What is the rationale behind std.file.setAttributes ?

Jacob Carlborg doob at me.com
Sat Dec 28 06:23:55 PST 2013


On 2013-12-28 03:46, Marco Leise wrote:

> Wait a second, what about *setting* attributes? Some difficult
> ones are:
>
> o toggling read-only (for whom? user, group, others?)
> o executable flag
> o hidden flag
>
> On Windows 'executable' is implicit and based on the extension.
> On Posix 'hidden' is implicit for a file name beginning with a
> dot. We can read the hidden bit on POSIX, but we cannot toggle
> it for example. So we can either not expose these attributes
> at all, ignore them where not applicable when setting
> attributes or add a third state "ignore".

In addition to that Mac OS X has an additional way of indicating if a 
file is is hidden or not. More similar to how it works on Windows then 
the naming scheme from Posix.

> Or looking at it another way:
> DOS attr < POSIX chmod < ACLs
>
> How do other programming languages find a common ground?

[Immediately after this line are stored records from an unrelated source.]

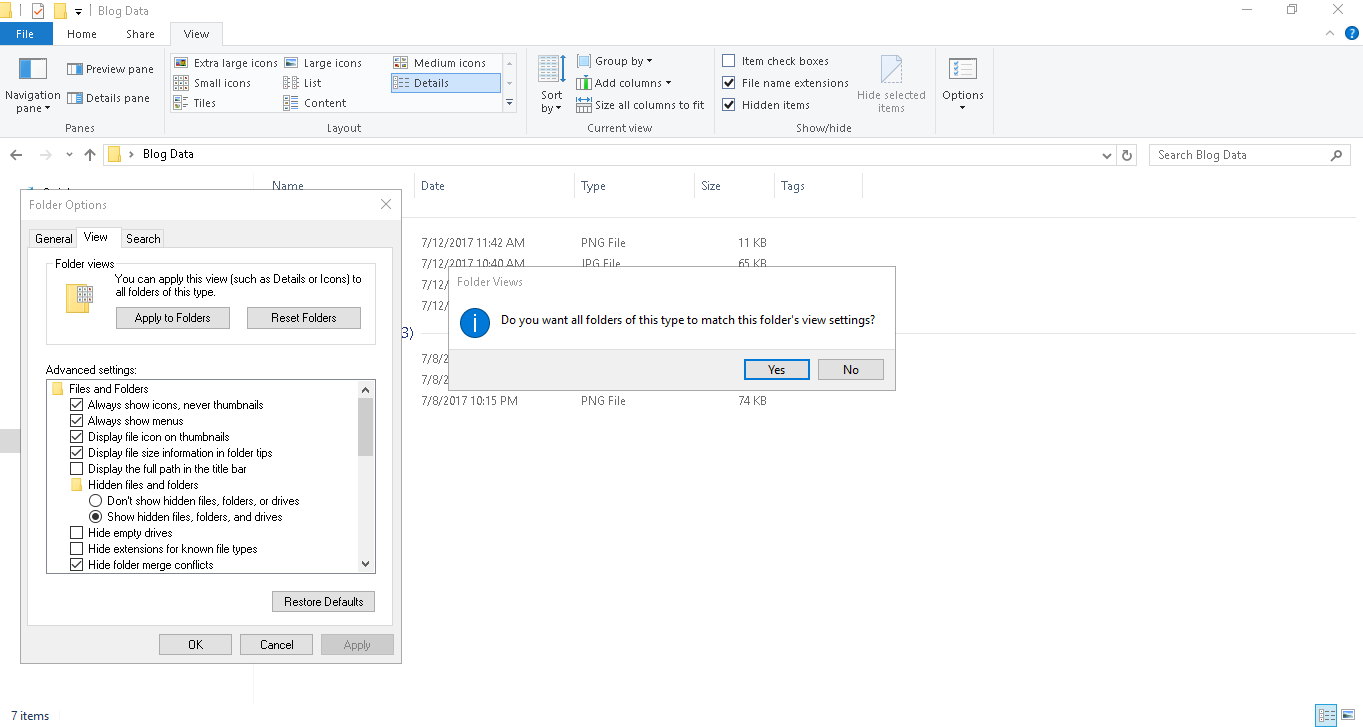Confirm with Yes in Folder Views dialog
The image size is (1363, 727).
(x=777, y=370)
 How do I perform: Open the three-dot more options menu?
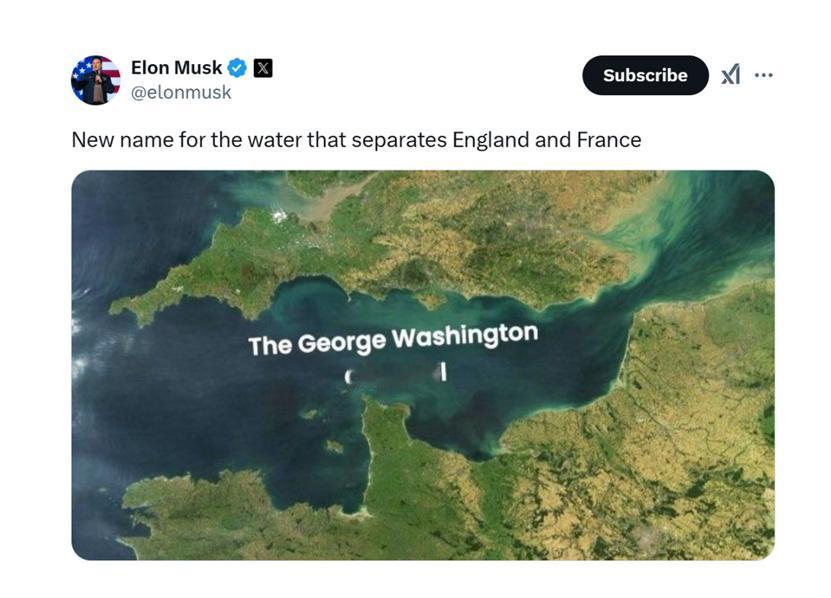pyautogui.click(x=763, y=75)
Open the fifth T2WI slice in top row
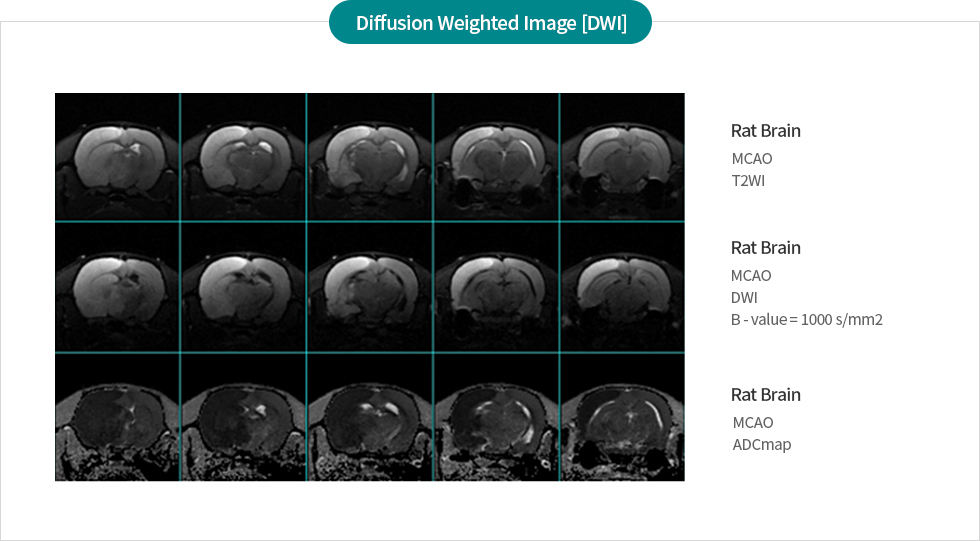Viewport: 980px width, 541px height. tap(622, 157)
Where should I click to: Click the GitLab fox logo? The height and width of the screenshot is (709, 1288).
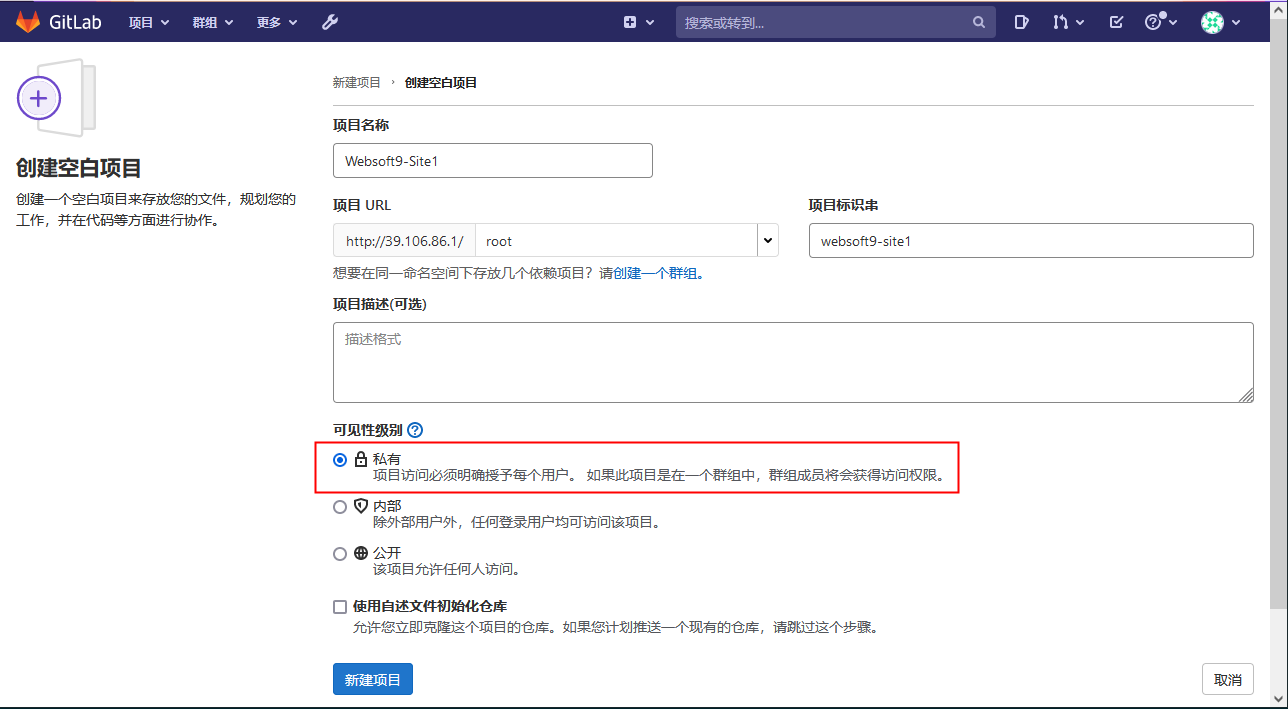tap(28, 22)
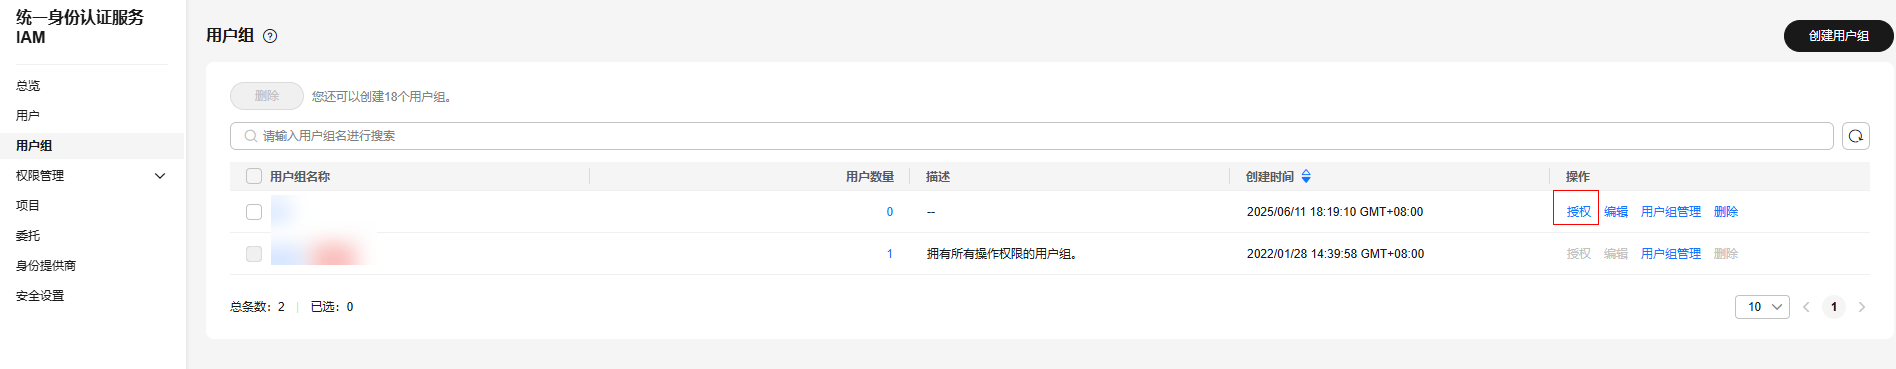This screenshot has width=1896, height=369.
Task: Sort by 创建时间 using the sort arrows
Action: point(1306,176)
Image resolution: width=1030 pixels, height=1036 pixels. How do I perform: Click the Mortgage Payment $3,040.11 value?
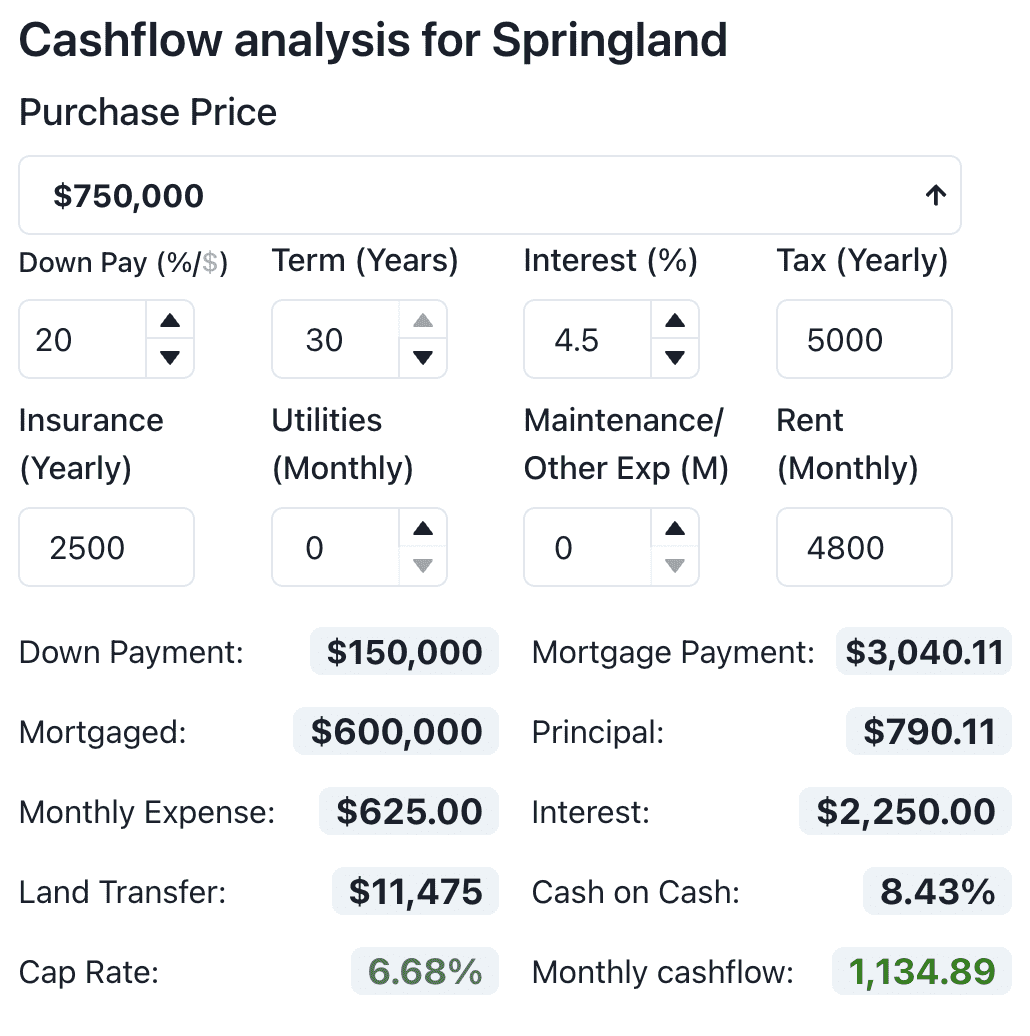pos(924,653)
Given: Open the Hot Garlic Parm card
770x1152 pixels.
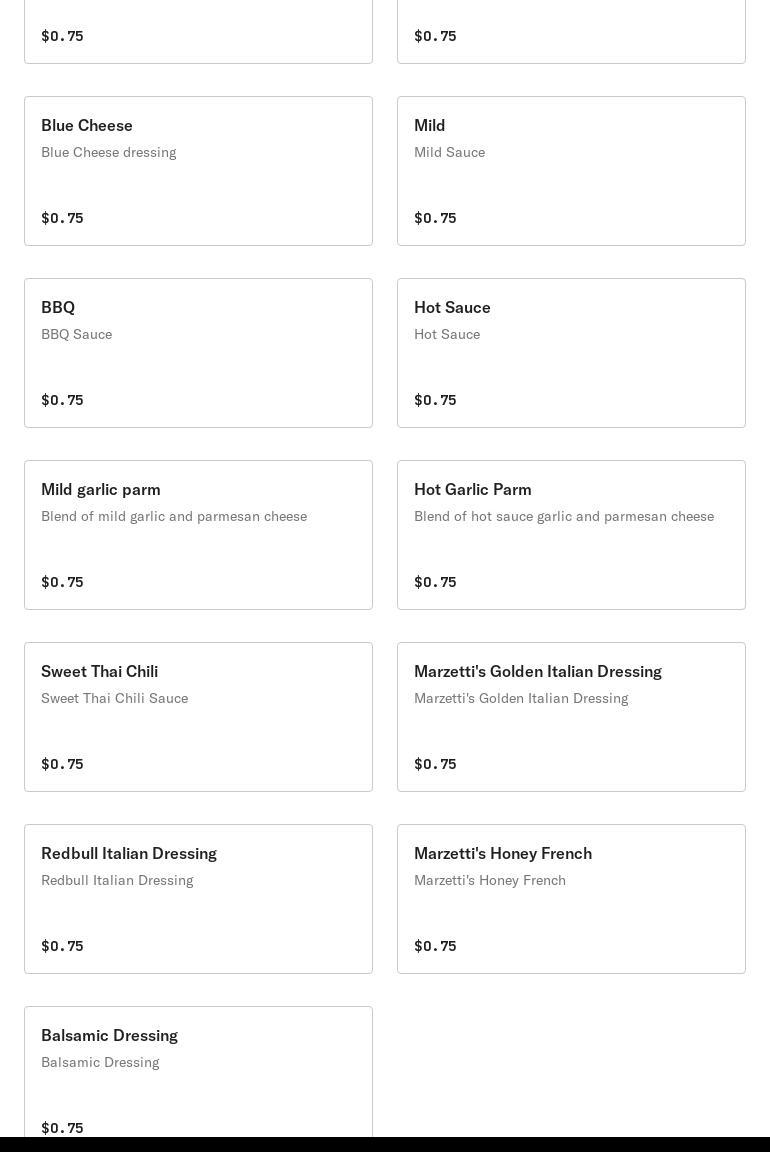Looking at the screenshot, I should [571, 535].
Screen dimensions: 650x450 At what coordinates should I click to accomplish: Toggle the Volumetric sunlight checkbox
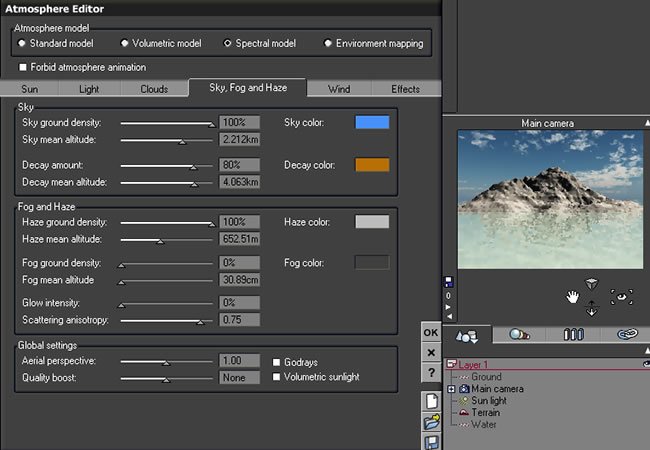[276, 377]
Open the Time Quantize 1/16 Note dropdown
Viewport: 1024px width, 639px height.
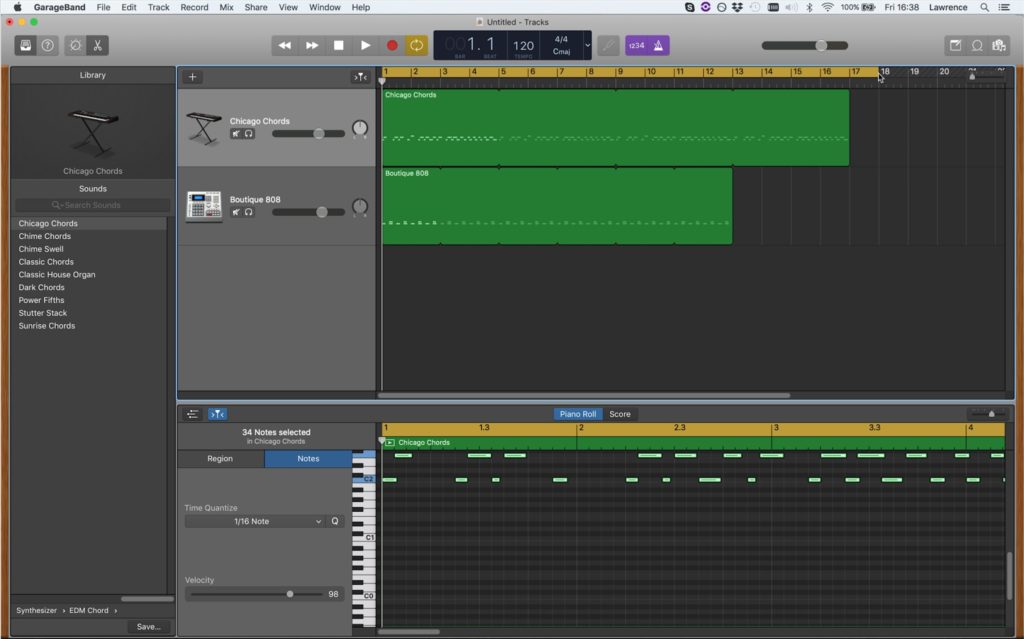point(255,521)
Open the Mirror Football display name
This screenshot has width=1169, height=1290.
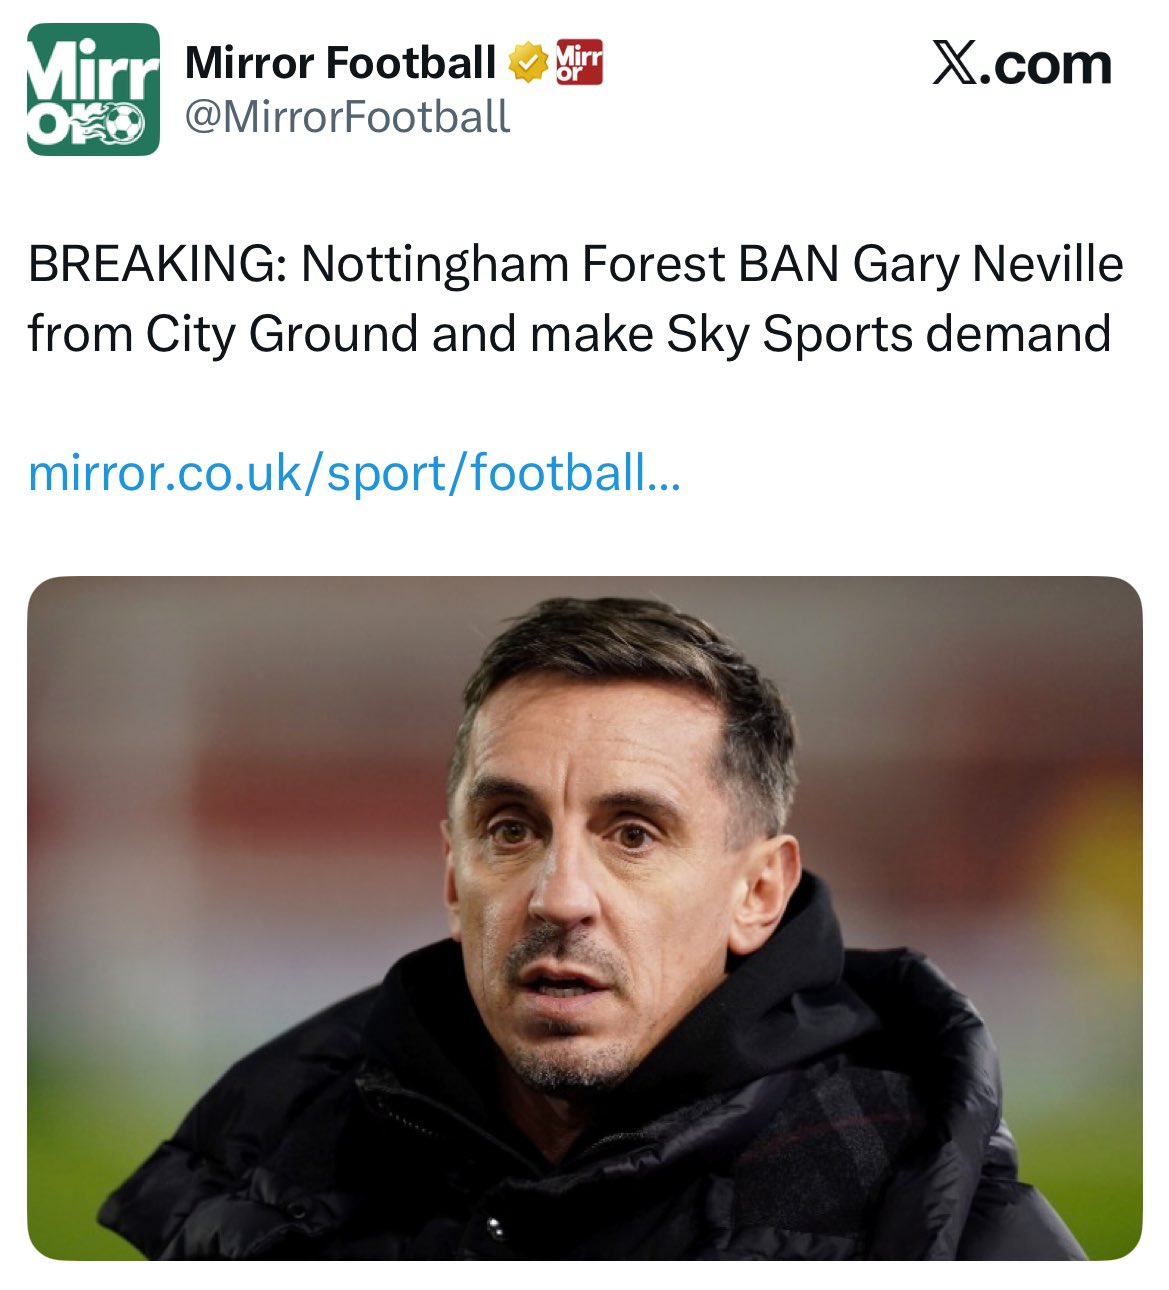[340, 63]
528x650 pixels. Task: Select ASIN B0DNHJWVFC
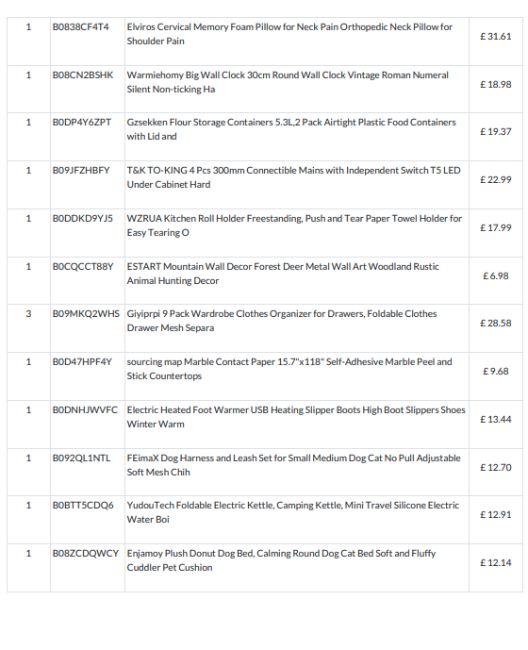85,410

On the top of the documentation of the File class in Ruby, it says the 
following:

"In the description of File methods, permission bits are a 
platform-specific set of bits that indicate permissions of a file."

And

"On non-Posix operating systems, there may be only the ability to make a 
file read-only or read-write. In this case, the remaining permission 
bits will be synthesized to resemble typical values."